We see the old face of Italy under threat from Brussels, the world of mass tourism and globalised markets that bring McDonald wrappers even to the canals of Venice...the intense pride Italians have for their country and their commune is not always matched with a pride in the local scenery. Perhaps such a blot on the landscape is considered superficial and unimportant in the context of the thousands of years that man has managed the land of the Italian peninsula which is treated more a working environment and not something to consider for its own sake.

In urban areas the changes are equally obvious. The background to ancient sites is often a haze of pollution or smudges of dark smoke spoiling the deep azure sky. Distant views of large cities like Genoa or Naples are frequently obscured by a blanket of smog-like pollution and nearly every city, however elegant its centro storico, has a contrasting area at its perimeter where satanic factories and refineries belch out smoke and fire, a testament to the success of post-war industrialisation. Every nation has to produce wealth somehow and it should not surprise the culture pilgrims that somehow Italy cannot survive only as a museum ...

Nevertheless, none of this manages to overwhelm the strong character of Italian towns, whatever the size. The old buildings, monuments, family shops, market places and restaurants are highly valued and Italians would not want to see changes in the same way that have happened in small town America or the English high street where chain stores predominate and multinational brand is king. Whether or not successive generations can ensure the survival of this distinctive feature is a matter of concern to many.

Religion was one of the certainties that bound together the fabric of Italian society, but a loss of interest in divinity on the part of young people, together with a crisis in the Catholic priesthood means that fewer people are entering the churches are either as a profession or as a visitor...young people don't want to work at rural jobs anymore and so rural crafts such as the structure of a hay rick, for instance that used to vary from one place to another is disappearing.

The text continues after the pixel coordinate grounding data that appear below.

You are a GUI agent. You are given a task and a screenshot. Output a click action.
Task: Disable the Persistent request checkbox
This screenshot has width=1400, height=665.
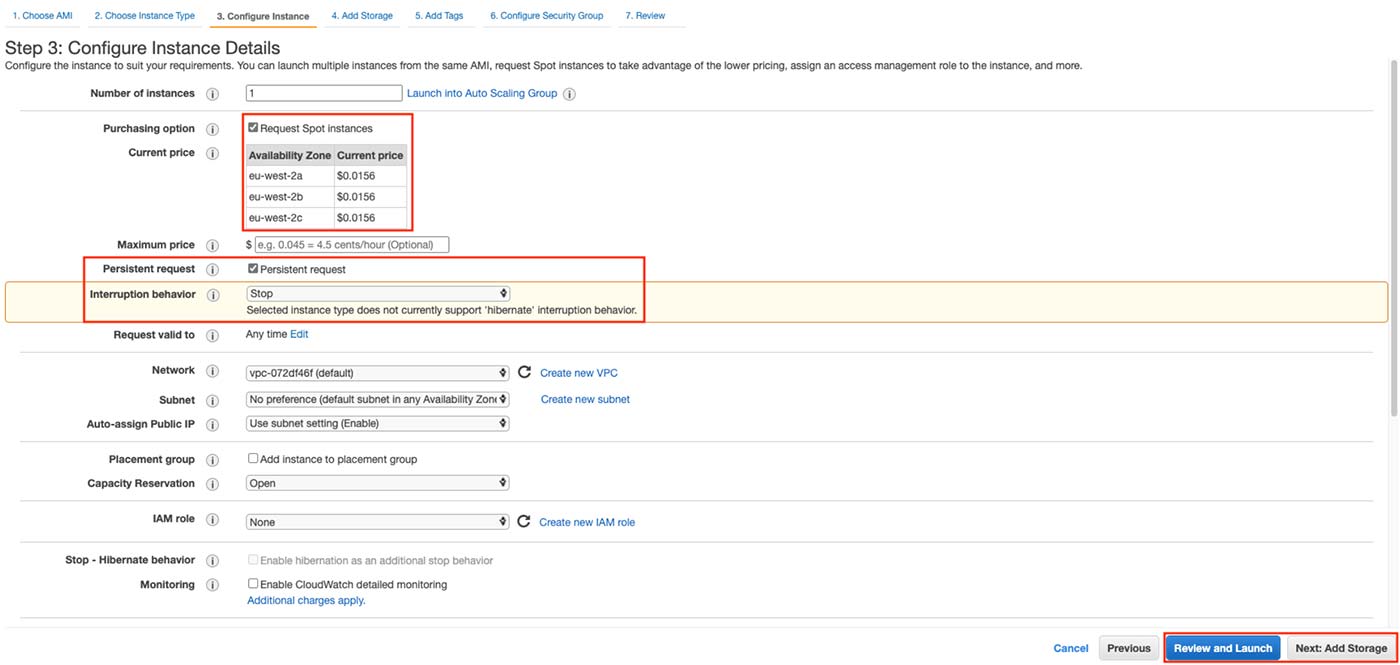click(x=252, y=267)
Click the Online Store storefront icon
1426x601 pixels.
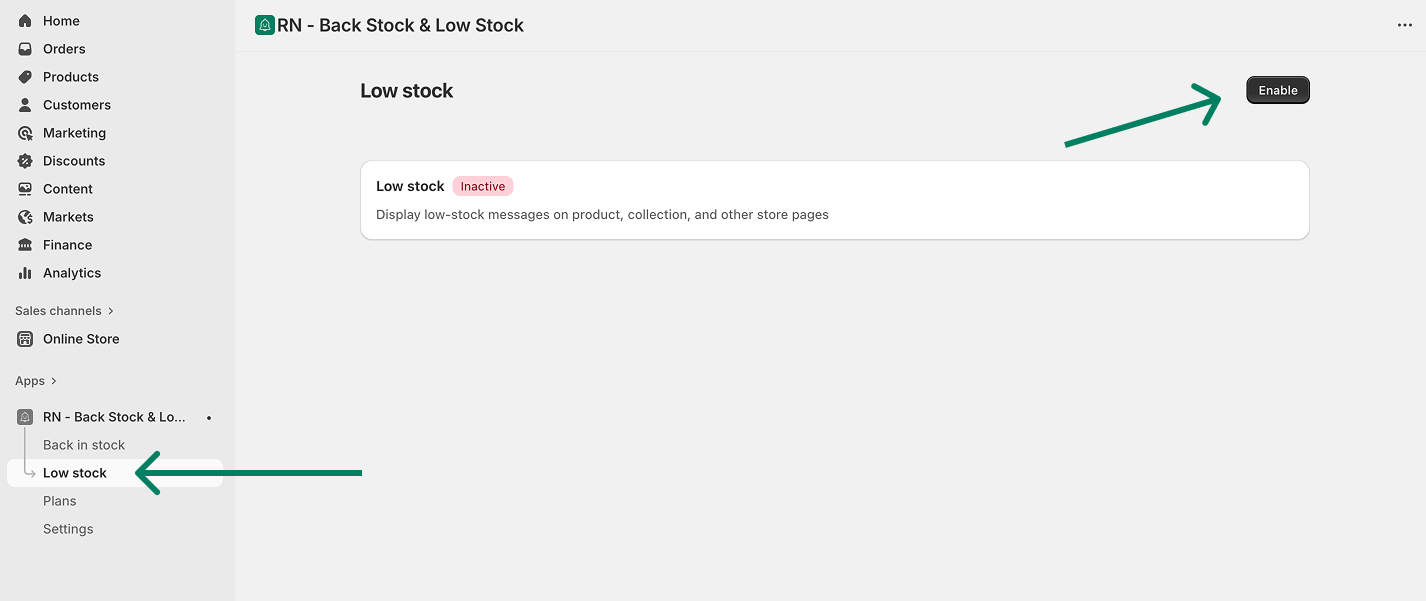[25, 339]
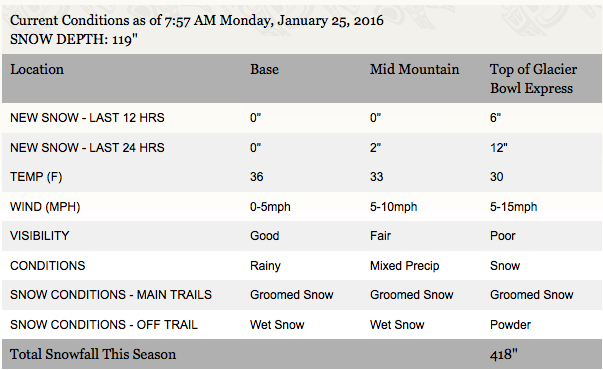Image resolution: width=603 pixels, height=370 pixels.
Task: Click the CONDITIONS row label
Action: tap(48, 266)
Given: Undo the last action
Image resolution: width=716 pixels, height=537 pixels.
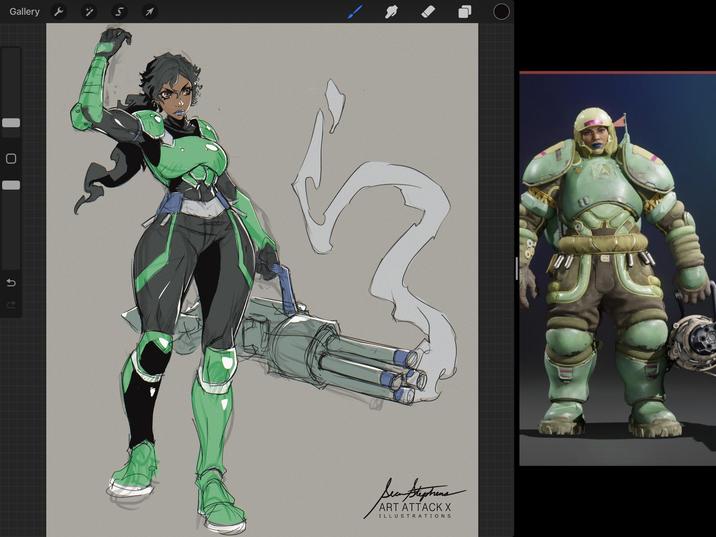Looking at the screenshot, I should click(x=11, y=283).
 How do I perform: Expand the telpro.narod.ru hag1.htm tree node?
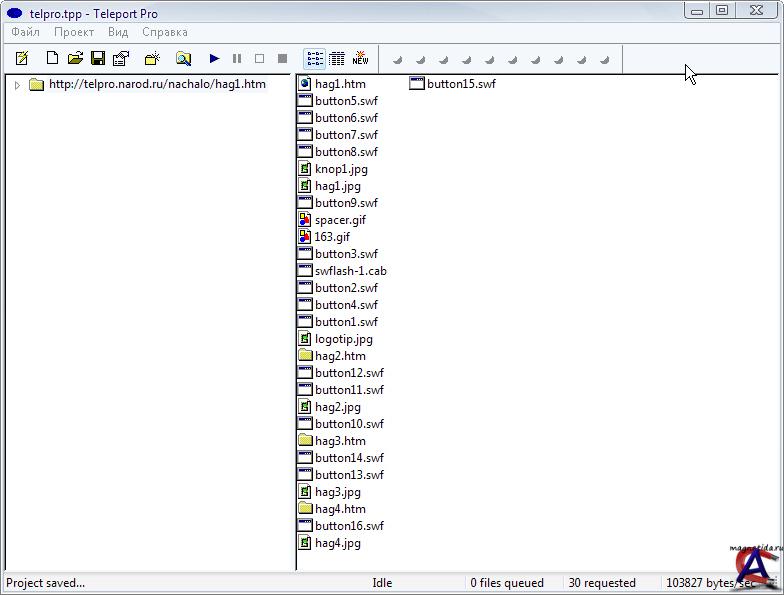pyautogui.click(x=17, y=85)
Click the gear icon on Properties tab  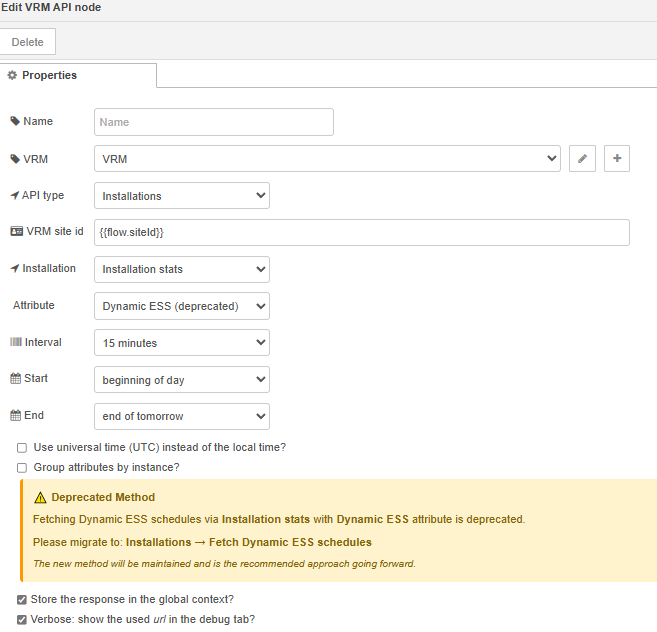13,76
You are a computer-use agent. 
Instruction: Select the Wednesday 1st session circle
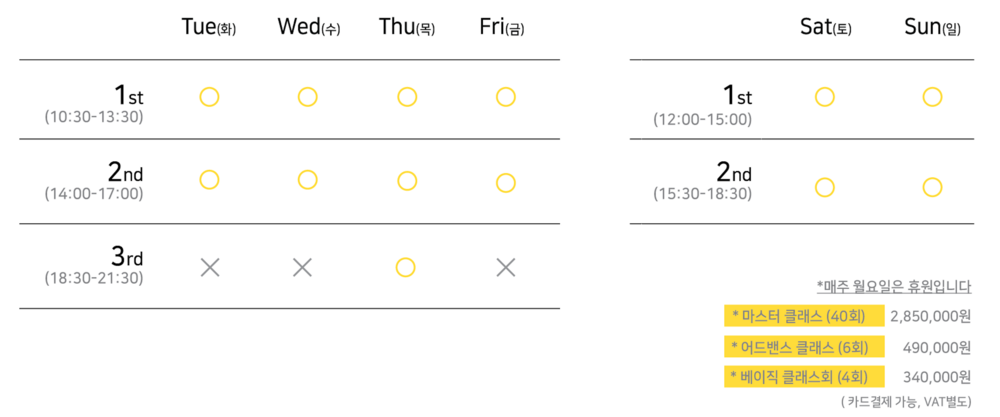[x=307, y=97]
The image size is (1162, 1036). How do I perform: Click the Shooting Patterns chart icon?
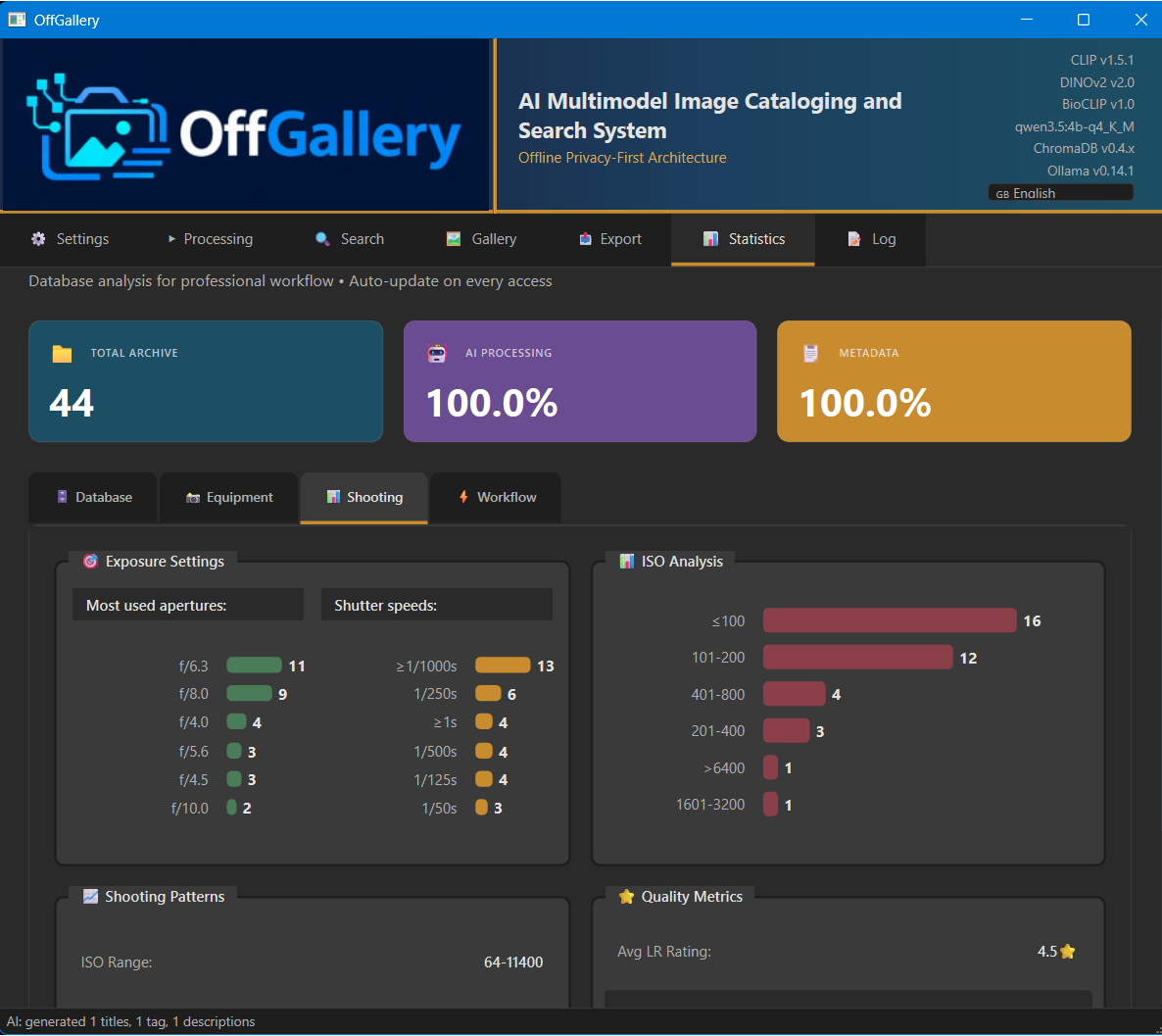(90, 895)
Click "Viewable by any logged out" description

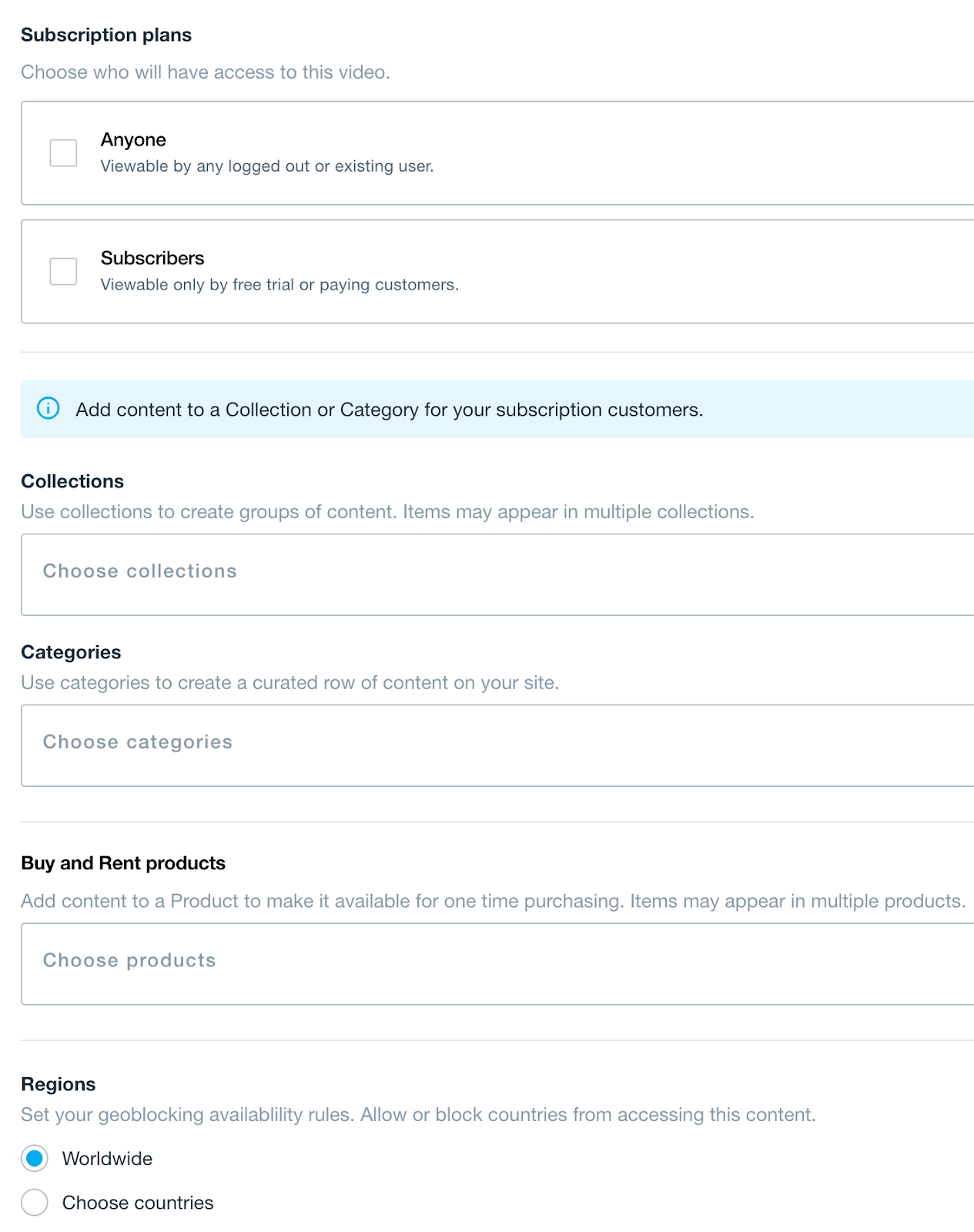(x=267, y=166)
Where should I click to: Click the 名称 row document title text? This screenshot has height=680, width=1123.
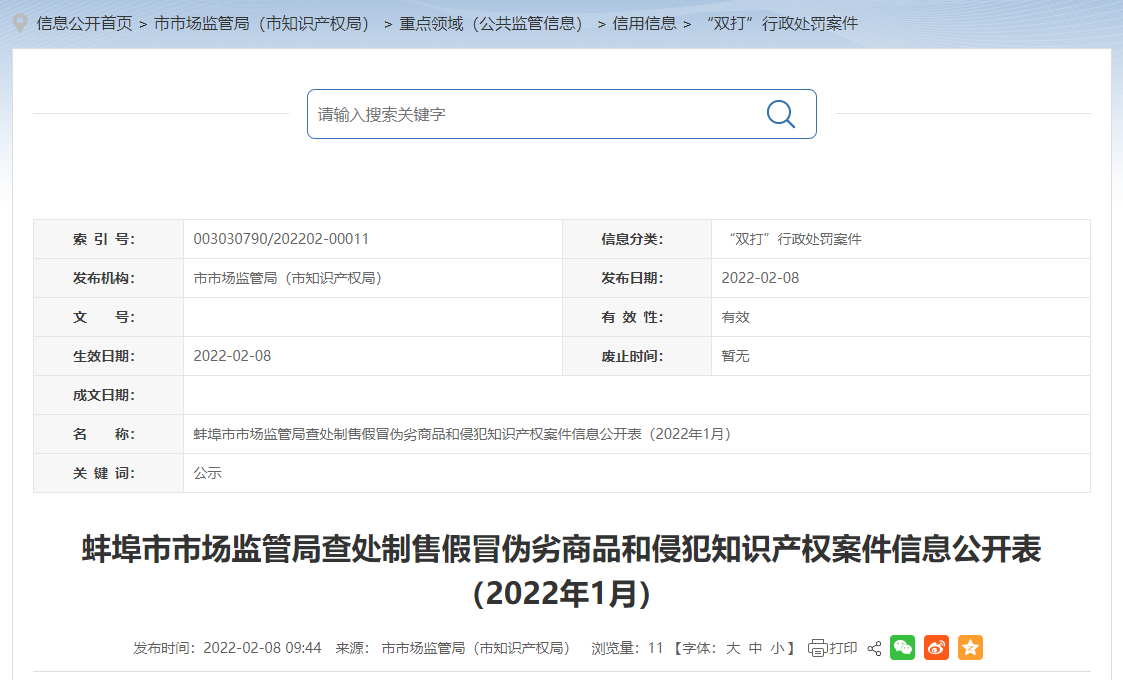(x=462, y=434)
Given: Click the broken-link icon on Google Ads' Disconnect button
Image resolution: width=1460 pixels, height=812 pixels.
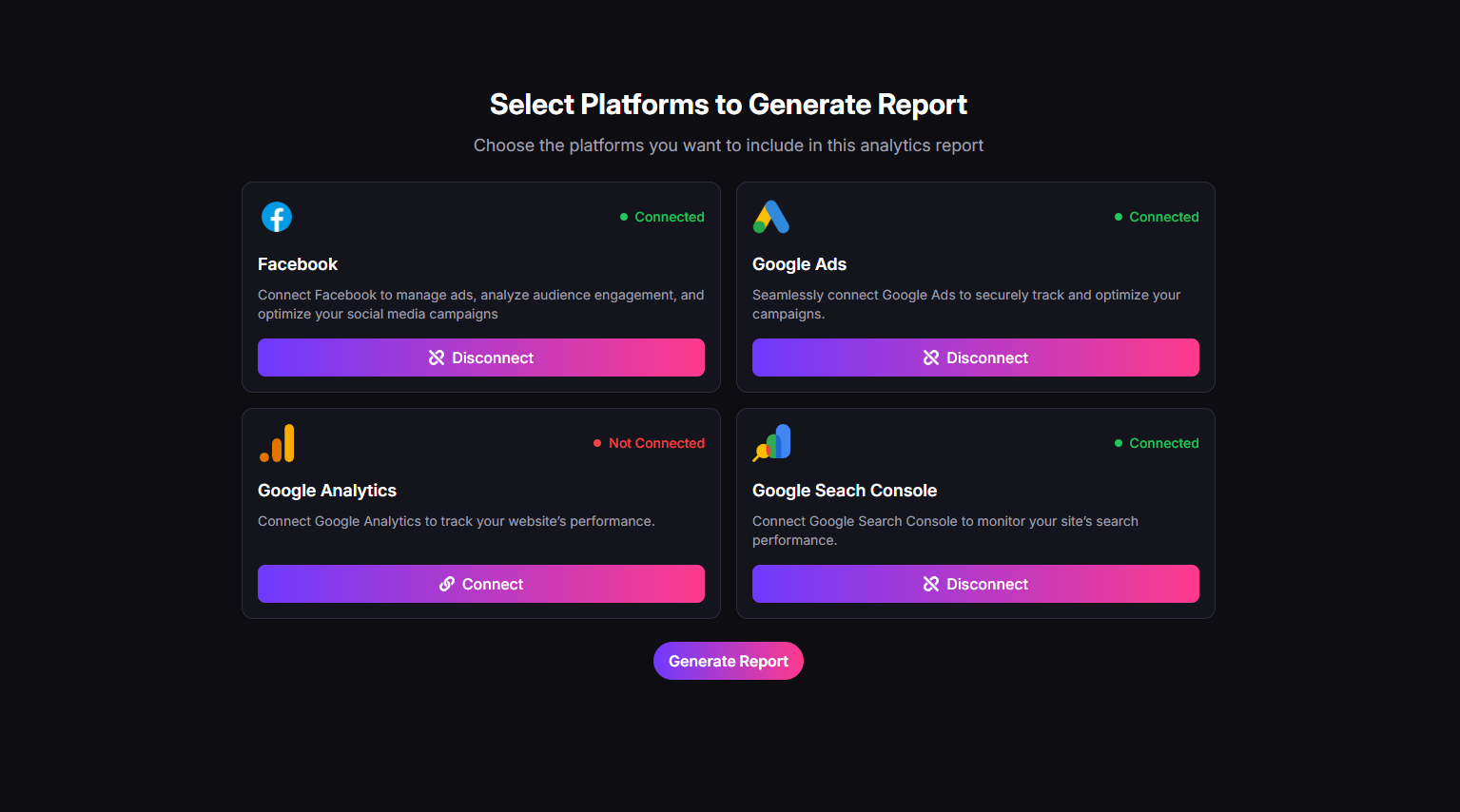Looking at the screenshot, I should pos(930,357).
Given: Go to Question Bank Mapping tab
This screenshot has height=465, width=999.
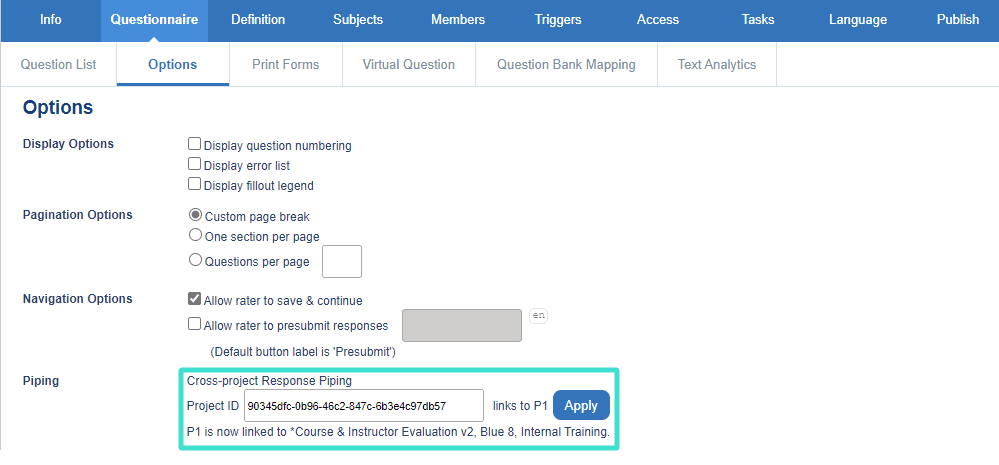Looking at the screenshot, I should click(x=566, y=64).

Modern farming practices involving mechanisation of everything from hay cutting and baling to harvesting grapes and olive picking and for the tasks that have to be done manually farmers need to source labour from Eastern Europe all causing the management of the landscape to undergo fundamental changes. Brussels has also forced changes in traditional rural working practices so that many small producers find it is no longer possible to sell eggs or to use their time-honoured ways of making salami or cheese. These developments are all happening right now and few Italians would disagree that their country is undergoing a profound transformation and I hope that some of these photographs offer reminders of the rapid march of history and the new Italy that is emerging.